_TASK STATEMENT_: Each record, word for word and stripped of pictures, is what the answer should contain.

_RECORDED DATA_:
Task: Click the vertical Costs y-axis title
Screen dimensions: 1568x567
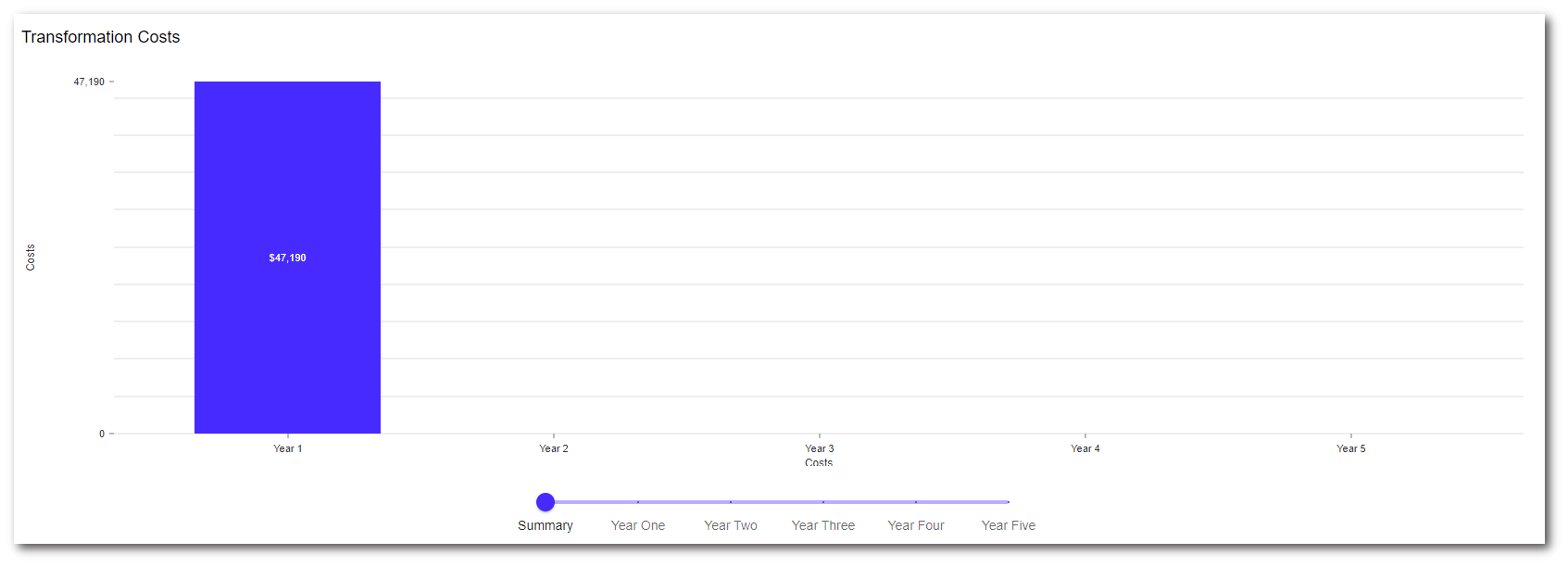Action: (31, 258)
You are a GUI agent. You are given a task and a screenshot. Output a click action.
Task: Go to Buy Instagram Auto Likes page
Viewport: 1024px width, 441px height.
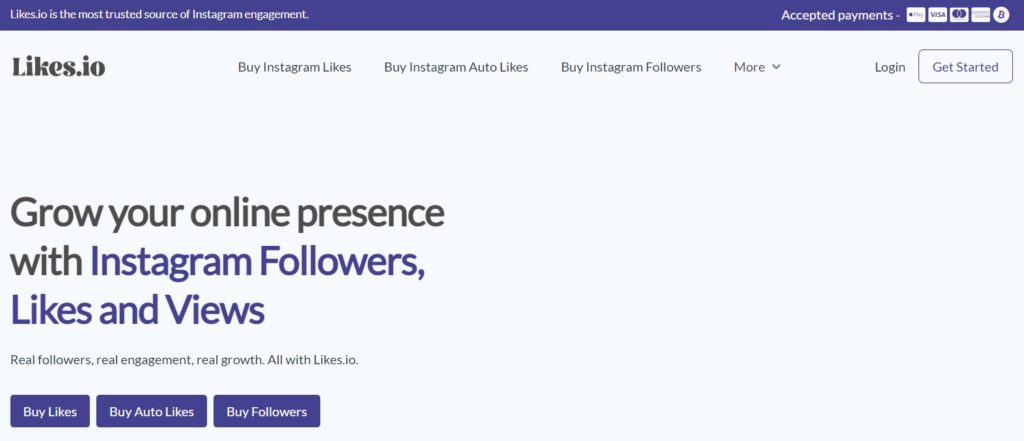click(456, 67)
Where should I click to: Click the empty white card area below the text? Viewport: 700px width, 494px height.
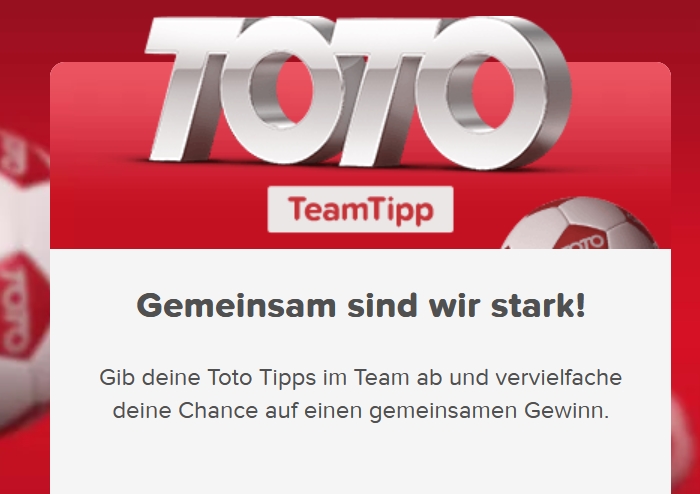pos(360,462)
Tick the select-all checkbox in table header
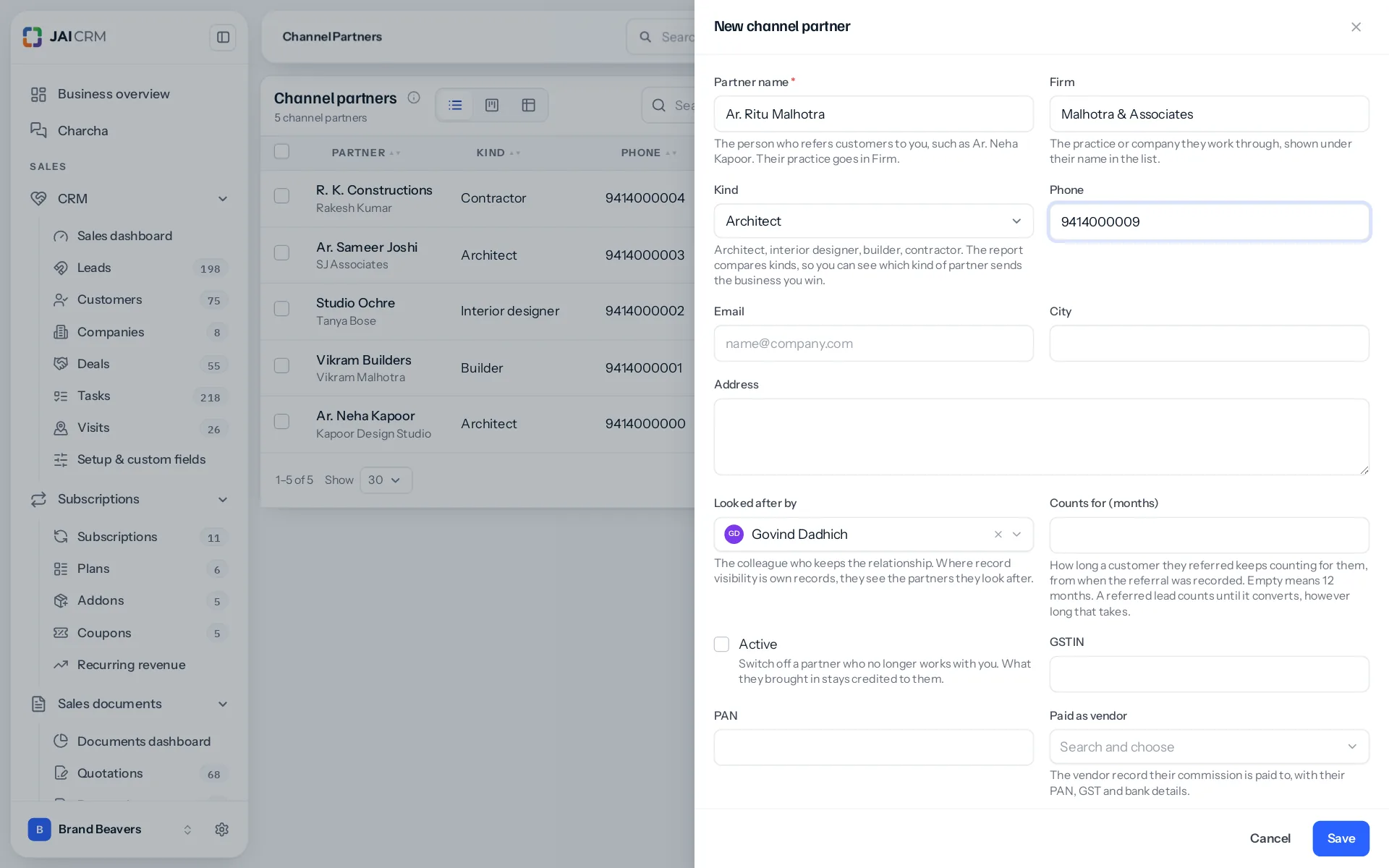This screenshot has width=1389, height=868. (x=281, y=151)
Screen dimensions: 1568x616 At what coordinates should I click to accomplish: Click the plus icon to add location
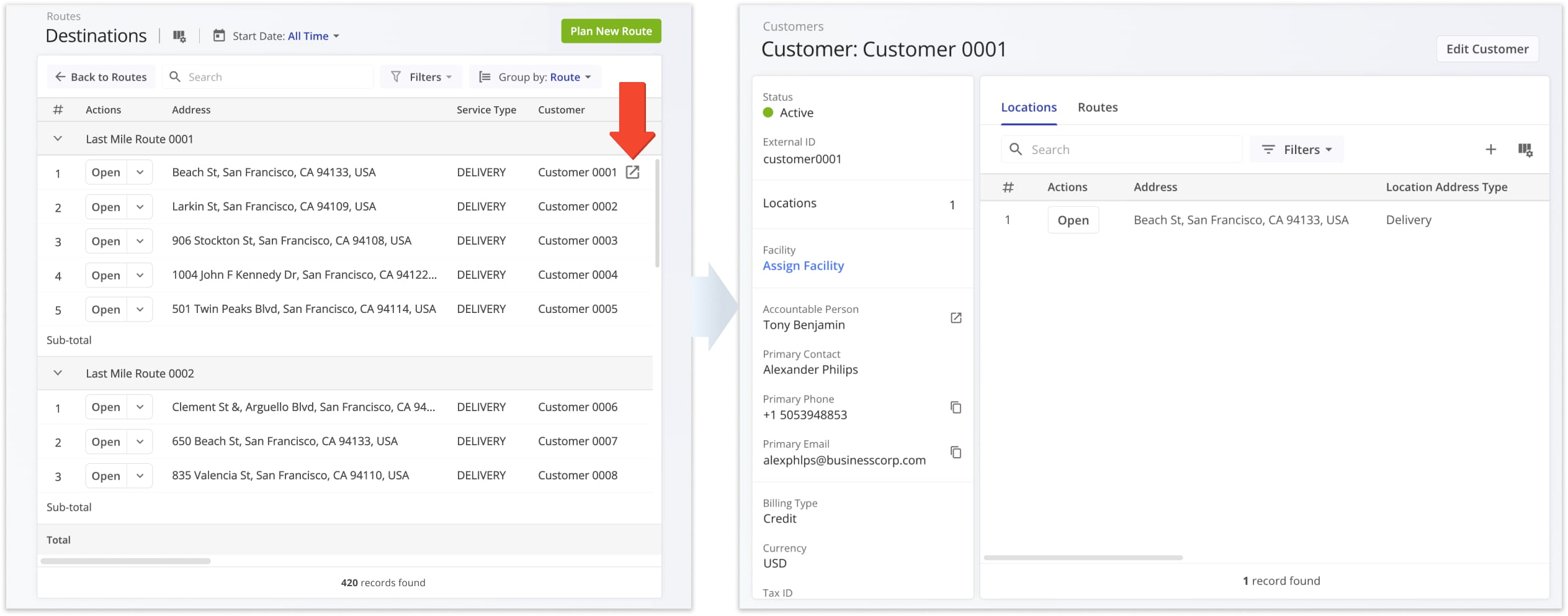click(x=1490, y=150)
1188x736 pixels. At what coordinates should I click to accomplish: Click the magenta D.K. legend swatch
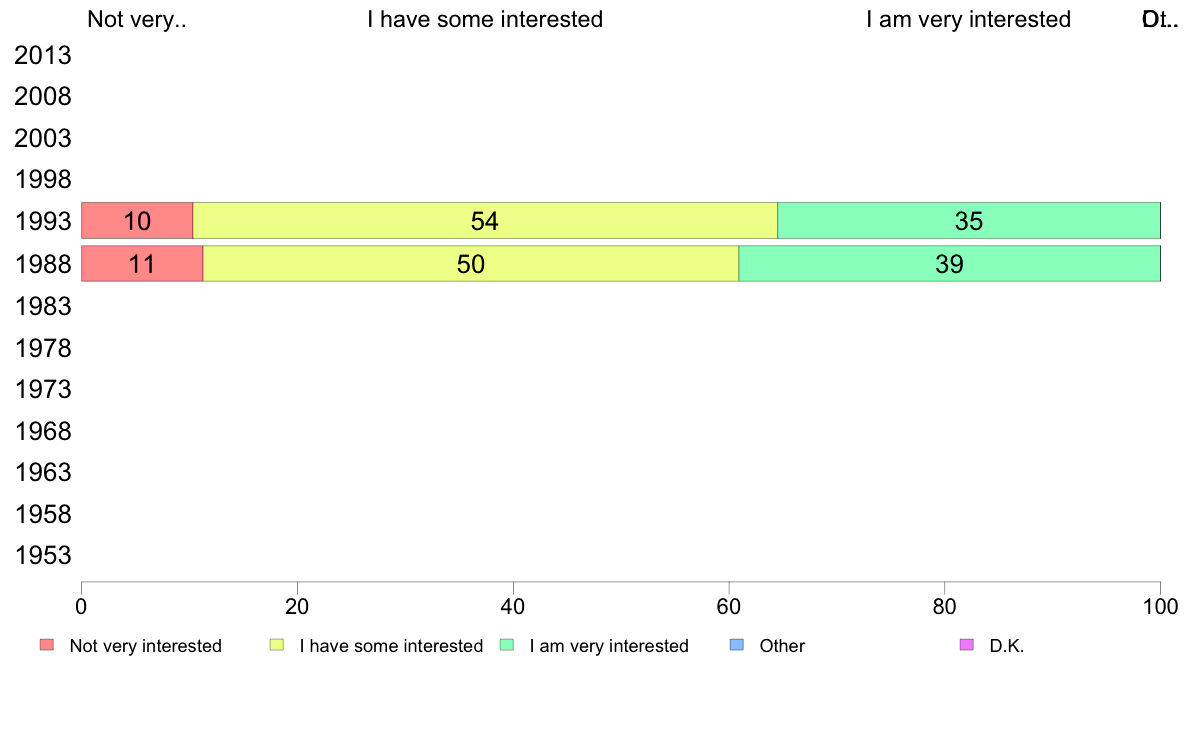967,645
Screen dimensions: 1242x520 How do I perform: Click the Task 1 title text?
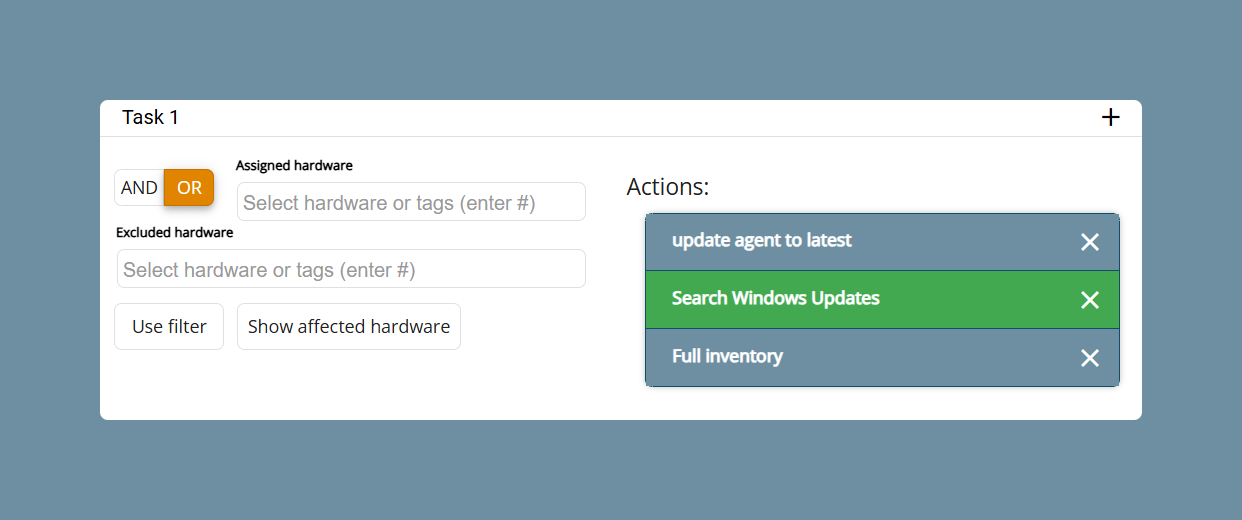[x=150, y=118]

_TASK RESULT_:
Task: Click the vertical Costs y-axis title
Screen dimensions: 1568x567
Action: (31, 258)
You are a GUI agent. You are given a task and a screenshot. Output a click action.
Task: Go to Buy Instagram Auto Likes page
Viewport: 1024px width, 441px height.
click(456, 67)
Where should I click to: Click the empty white card area below the text? Viewport: 700px width, 494px height.
pos(360,462)
Tick the select-all checkbox in table header
This screenshot has width=1389, height=868. (x=281, y=151)
Screen dimensions: 1568x616 At what coordinates should I click to accomplish: Click the plus icon to add location
click(x=1490, y=150)
1188x736 pixels. At what coordinates should I click to accomplish: Click the magenta D.K. legend swatch
967,645
Screen dimensions: 1242x520 How do I perform: Click the Task 1 title text?
[x=150, y=118]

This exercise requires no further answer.